Given passage -
---

Monday, March 10, 2008

Writing with inevitability but without predictability (Books - The Gathering by Anne Enright)



My brother Liam loved birds and, like all boys, he loved the bones of dead animals. I have no sons myself, so when I pass any small skull or skeleton I hesitate and think of him, how he admired their intricacies. A magpie's ancient arms coming through the mess of feathers; stubby and light and clean. That is the word we use about bones: Clean.

As I sit here with my tea this morning, trying to think of what to say about Anne Enright's The Gathering, the 2007 Man Booker Prize winner, I end up with the sentence - it is an act of remembering. The reason I am finding that remarkable is because in the 100 or so pages I have read so far, the feeling that this book is a single act about a single person hasn't stopped yet. It is a song of painful memory of a woman for her brother sung from one deep single breath. The writing is exquisite. We know up front that she is trying to get at a memory of a certain event and through the rest of the book she retraces her steps. Her observations occur always as specifics, never as generalities, and as a result you are always right with her, wherever she is:

I walk to the far counter and pick up the kettle, but when I go to fill it, the cuff of my coat catches on the running tap and the sleeve fills with water. I shake out my hand, and then my arm, and when the kettle is filled and plugged in I take off my coat, pulling the wet sleeve inside out and slapping it in the air.

---

What this task involves - Summarize the blog post above in two sentences. Please use only the blog post above.

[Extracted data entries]

---

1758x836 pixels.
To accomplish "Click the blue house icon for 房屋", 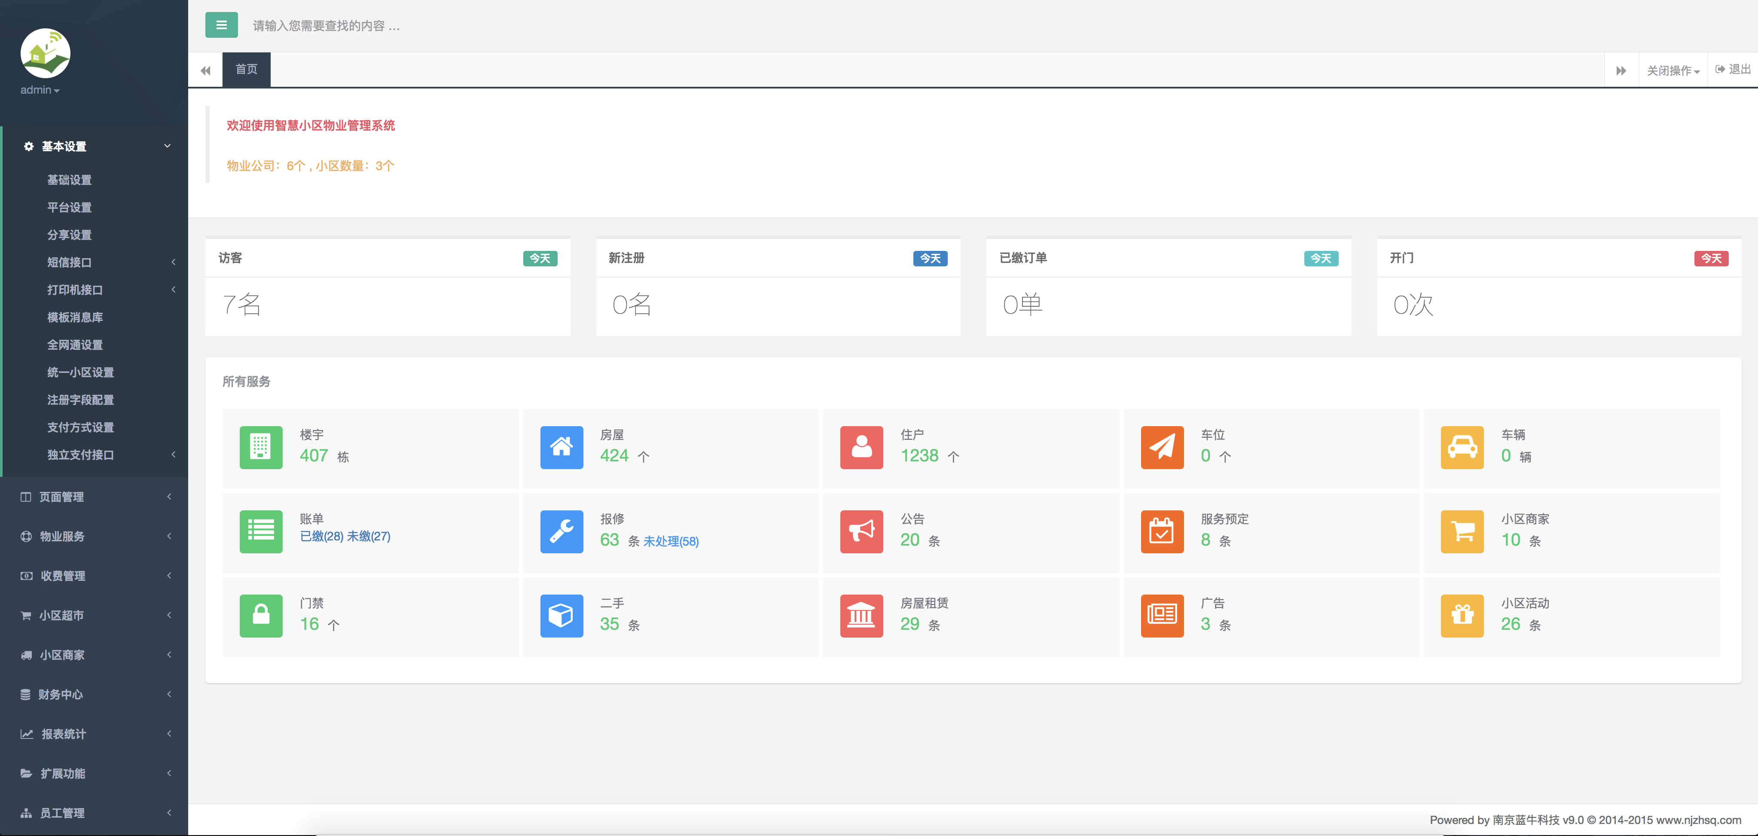I will tap(561, 447).

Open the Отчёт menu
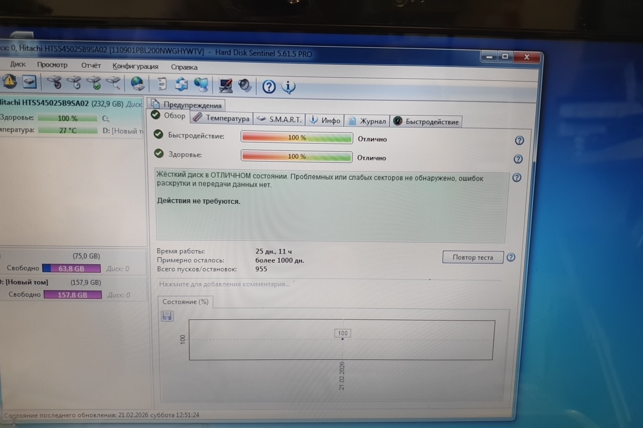pyautogui.click(x=91, y=65)
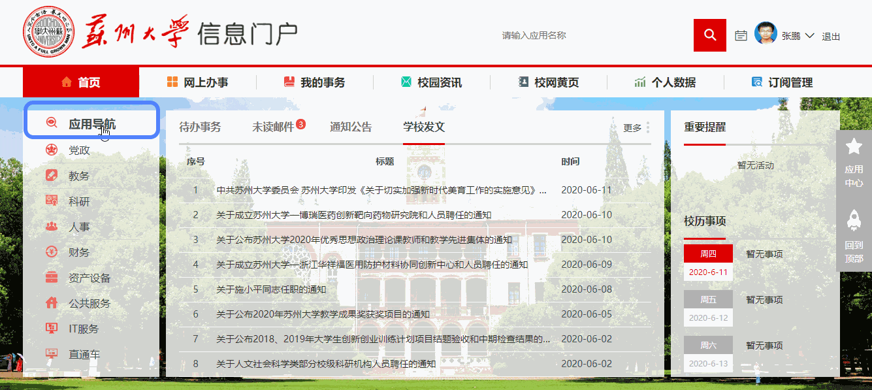Click the 退出 logout link

coord(831,37)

---

Correct response - The writer describes Anne Enright's The Gathering, the 2007 Man Booker Prize winner, as an act of remembering: a woman's song of painful memory for her brother, sung in one deep breath. About 100 pages in, the writer calls the prose exquisite and notes that the narrator's observations are always specific rather than general, so the reader stays right with her as she retraces her steps toward the memory of a certain event.